A few days ago, our planned physical activity of the day was indoor basketball with a 5' tall plastic basket. Steve, my co-worker, who's a case manager with several of the TBI clients I work with, ran the show. He decided that to even things out, he'd split our group such that the two clients with motorized wheelchairs were on opposite teams, another usually wheelchair-bound client was on one of their teams with her non-motorized chair, then he pulled 3 extra chairs out of the equipment closet. Two clients who normally walk on their own took the first 2, and I evened out the teams by taking the 3rd chair.* I don't think I'd ever sat in a wheelchair. It was fun, and I'm glad I don't have to ride in a wheelchair normally.

I've still not read any clients' files, so I'm still creating my own ideas about what they're "like," what's illness, what's part of their former personality. I'm sure it's a relief for them to be somewhere that people _don't_ continually compare their pre- and post-incident selves. There are some general characteristics one finds such as speech problems (softer than normal and/or inarticulate and/or disconnected and/or nonsensical speech) or loss of certain inhibitions (quicker to anger, tendency to make inappropriate remarks of a sexual or non-tactful nature). But then I think that if I'd had an accident that robbed me of, say, the use of a side of my body, and made me talk funny, and meant I wasn't as smart anymore so my spouse no longer found me attractive enough to be intimate with me, I'd probably be grumpy and quicker to anger than normal, too. And maybe have lowered inhibitions because I quit caring about social consequences because my deference to them didn't seem to help me be accepted by the world at large, anyway, now that I was disabled and looked down on or pitied or ignored.

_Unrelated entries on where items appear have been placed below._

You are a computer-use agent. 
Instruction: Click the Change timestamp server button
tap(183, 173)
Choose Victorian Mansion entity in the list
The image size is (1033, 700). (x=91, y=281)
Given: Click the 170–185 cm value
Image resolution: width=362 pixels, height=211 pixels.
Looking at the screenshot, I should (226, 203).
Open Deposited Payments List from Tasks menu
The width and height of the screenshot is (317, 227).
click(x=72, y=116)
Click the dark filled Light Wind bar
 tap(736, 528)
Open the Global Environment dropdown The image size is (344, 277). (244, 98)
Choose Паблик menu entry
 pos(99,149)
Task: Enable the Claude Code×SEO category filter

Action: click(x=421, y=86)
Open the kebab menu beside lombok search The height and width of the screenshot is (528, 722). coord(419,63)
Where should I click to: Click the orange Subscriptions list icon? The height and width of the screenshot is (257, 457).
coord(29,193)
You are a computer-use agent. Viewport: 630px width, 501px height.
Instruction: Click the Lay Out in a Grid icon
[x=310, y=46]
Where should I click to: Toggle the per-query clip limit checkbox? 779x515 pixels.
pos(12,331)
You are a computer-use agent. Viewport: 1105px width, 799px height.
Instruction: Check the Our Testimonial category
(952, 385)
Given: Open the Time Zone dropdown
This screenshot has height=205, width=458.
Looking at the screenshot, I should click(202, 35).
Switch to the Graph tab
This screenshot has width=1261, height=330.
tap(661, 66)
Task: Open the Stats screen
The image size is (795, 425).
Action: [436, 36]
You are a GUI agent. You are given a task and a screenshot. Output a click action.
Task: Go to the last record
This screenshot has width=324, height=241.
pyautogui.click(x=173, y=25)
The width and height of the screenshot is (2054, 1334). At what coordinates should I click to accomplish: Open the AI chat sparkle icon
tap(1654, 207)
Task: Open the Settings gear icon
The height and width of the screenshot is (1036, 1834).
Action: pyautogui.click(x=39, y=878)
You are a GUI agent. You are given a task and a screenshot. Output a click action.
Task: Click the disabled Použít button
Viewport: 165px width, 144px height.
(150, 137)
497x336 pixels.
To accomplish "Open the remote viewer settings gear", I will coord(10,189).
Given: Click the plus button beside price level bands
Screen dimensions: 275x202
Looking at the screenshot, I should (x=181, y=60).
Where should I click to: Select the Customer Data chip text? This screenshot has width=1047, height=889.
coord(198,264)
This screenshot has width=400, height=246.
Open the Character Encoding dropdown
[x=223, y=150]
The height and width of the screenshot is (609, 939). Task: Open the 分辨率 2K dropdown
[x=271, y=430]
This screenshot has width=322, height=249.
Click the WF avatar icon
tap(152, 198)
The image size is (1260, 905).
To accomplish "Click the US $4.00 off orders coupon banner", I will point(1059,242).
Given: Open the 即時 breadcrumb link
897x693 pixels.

One client seems to have vocabulary straight out of a John Hughes script. Her response to most things said to her is to grin widely, wave her hand, and say "I'm so sure! I'm so sure!" Did she talk like this before whatever-it-was injured part of her brain? Was she always such a cheerful person? Did her grumpy wires get disconnected altogether? Or the client who makes continual inappropriate flirtatious comments to me--maybe he's always objectified women in this way? Is that just his injury talking? My boss leads group discussions about once a month on communication skills and uses that phrase with the clients, telling them that what they said wasn't their best self, it was their injury talking. It's great they're learning explicitly to use other parts of their brain to inhibit certain behaviors. And this reminds me what a fragile construct self and personality are.

What if I had to ride around in a wheelchair as my only means of locomotion, and couldn't think or talk as fast? That would sort of be someone else, except they would have my not-as-functional body and some percentage of my memories.

*If you did the math, you realized that's not many clients. On any given day we have between 14 & 21 clients present. After the lunch that takes up the first hour, they're split into two groups, red & blue. One does the cognitive game/activity while the other does the physical, then they switch, then everyone goes through free-weights/sitting/arm/leg/standing exercises at the same time in the two groups in two different rooms. That day, the client who should've been in the wheelchair I took was still eating her lunch. She typically takes about an hour to eat the meal that most people consume in 10 to 15 minutes.

2 comments:

  1. I think if I had a dramatic injury, and I was trying to express myself, and someone told me it was my "injury talking" I might want to punch them. I mean, maybe if it rang true with my own, somewhat arbitrary distinction between "myself" and "my injury", but I think sometimes I'd just want to scream, no! This is me! This is not pathology! I am flawed! So are you!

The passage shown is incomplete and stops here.